Marketing lessons from God

From: Reporter's Notebook

Ogilvy UK vice chairman Rory Sutherland kicked off the final day of the ARF Re:think conference in New York with a call for advertisers to embrace behavioural economics.

The problem with business, Sutherland said, is that it relies too much on rational ‘system two’ decision making, at the expense of the more instinctive and emotional system one. “Nobody ever got fired for making a rational decision”, said Sutherland, and most research feeds this. Boardrooms, in particular, prioritise numerical measures over real human understanding to an unhealthy degree. “If you use an abstract noun,” Sutherland said, “it’s as if you just farted.”

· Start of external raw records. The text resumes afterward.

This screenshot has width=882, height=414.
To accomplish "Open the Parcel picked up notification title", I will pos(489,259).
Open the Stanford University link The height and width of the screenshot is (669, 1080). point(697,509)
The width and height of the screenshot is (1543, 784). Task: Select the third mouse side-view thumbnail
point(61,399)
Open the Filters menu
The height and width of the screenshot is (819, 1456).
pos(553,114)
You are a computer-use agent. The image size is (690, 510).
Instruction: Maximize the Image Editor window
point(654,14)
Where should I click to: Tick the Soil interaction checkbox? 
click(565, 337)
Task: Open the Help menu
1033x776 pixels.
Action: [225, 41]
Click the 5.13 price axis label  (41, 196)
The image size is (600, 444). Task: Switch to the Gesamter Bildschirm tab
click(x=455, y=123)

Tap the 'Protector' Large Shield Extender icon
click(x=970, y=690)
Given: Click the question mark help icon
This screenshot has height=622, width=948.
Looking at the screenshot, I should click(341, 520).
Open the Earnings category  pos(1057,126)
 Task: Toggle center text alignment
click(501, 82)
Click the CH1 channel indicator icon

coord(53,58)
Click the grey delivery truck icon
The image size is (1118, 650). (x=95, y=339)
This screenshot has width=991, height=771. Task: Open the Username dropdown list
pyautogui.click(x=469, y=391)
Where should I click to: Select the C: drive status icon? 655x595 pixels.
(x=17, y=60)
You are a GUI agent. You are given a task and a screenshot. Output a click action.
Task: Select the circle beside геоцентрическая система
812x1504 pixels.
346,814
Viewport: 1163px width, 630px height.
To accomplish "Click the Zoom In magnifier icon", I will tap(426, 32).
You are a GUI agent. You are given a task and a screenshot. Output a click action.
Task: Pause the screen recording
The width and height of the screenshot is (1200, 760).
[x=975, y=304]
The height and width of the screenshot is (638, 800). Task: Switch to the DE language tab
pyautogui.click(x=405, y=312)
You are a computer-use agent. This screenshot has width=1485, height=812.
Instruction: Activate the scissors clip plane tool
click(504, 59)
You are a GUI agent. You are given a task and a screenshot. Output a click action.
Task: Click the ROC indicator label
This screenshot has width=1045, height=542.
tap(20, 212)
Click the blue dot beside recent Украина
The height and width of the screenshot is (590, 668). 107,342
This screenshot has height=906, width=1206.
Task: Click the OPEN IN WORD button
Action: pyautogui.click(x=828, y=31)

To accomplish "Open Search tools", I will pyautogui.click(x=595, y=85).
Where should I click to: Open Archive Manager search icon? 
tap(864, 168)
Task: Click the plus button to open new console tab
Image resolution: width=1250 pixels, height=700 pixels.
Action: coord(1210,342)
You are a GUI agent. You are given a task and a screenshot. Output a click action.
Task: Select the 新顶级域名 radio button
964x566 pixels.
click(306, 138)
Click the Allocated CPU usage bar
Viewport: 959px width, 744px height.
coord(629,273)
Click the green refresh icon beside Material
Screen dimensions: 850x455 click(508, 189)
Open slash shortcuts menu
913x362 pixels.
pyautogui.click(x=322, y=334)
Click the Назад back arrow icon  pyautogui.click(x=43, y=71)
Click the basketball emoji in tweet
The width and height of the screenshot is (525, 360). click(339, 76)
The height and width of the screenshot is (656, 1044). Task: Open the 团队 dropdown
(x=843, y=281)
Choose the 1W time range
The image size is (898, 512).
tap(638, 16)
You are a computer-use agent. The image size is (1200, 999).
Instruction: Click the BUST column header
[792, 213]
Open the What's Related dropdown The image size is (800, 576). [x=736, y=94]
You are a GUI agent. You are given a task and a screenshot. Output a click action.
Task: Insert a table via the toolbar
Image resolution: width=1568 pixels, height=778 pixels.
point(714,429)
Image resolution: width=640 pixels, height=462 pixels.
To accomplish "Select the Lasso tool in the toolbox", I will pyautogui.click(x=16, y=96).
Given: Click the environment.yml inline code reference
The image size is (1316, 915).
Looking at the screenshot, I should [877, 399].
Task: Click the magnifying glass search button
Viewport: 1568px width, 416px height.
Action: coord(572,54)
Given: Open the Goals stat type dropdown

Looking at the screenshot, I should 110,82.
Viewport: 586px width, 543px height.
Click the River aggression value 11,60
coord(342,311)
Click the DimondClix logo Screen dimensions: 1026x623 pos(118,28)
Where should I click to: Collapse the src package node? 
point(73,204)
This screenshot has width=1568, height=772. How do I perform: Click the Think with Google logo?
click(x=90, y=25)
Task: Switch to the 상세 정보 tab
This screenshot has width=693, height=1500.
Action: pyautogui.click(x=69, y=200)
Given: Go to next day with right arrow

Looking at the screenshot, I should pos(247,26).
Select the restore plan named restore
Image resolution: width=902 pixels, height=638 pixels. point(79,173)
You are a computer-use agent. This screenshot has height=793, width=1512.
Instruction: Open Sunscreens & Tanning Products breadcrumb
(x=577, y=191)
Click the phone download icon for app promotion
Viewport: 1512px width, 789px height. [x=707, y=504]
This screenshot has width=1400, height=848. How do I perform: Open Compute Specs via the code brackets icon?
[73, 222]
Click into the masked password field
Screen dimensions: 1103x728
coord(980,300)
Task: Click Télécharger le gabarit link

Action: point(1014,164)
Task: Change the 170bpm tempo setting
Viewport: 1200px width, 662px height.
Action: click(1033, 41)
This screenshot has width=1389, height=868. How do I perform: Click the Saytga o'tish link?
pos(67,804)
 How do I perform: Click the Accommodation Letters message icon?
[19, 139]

But the idea that we can – or should – rely on rational decisions is a “glorious self delusion”, said Sutherland. The rational decision isn’t always the most intelligent one, and many of our most important life decisions (should I marry this person? Should I buy this house? What should I eat?) don’t submit easily to rational analysis.

This doesn’t mean marketing and advertising don’t work – they clearly do (some of the time at least). It just means we often “don’t know why”. Marketing people need to start understanding heuristics – the instinctive ‘rules of thumb’ that system one uses to make decisions – and researchers are the ones who should be teaching them about it.

One area of life that has harnessed system one thinking brilliantly is religion. “God is a great behavioural economist,” Sutherland said.

Take for example, religious rules about eating, which tend to be clear and absolute, appealing to heuristics. Jewish dietary law, instead of issuing complex rules about pig husbandry, simply says ‘no pigs’, and people adhere to it. Fasting is another example. “There’s no mention of dieting in the Bible,” said Sutherland. “You don’t get, ‘Moses went into the desert and he went on a low-carb diet for five days… When God wanted a working time directive he didn’t do what they did in France and say you can only work 35 hours a week, he said on the seventh day, you rest. These instructions, apparently arbitrary, are psychologically very intelligent.”

Another heuristic relevant to advertisers - and that research has tended to overlook - is that consumers understand the significant investment of money, time and effort that an ad campaign represents. They conclude, quite sensibly, that brands they recognise from advertising are less likely to let them down, because they have invested in building a reputation.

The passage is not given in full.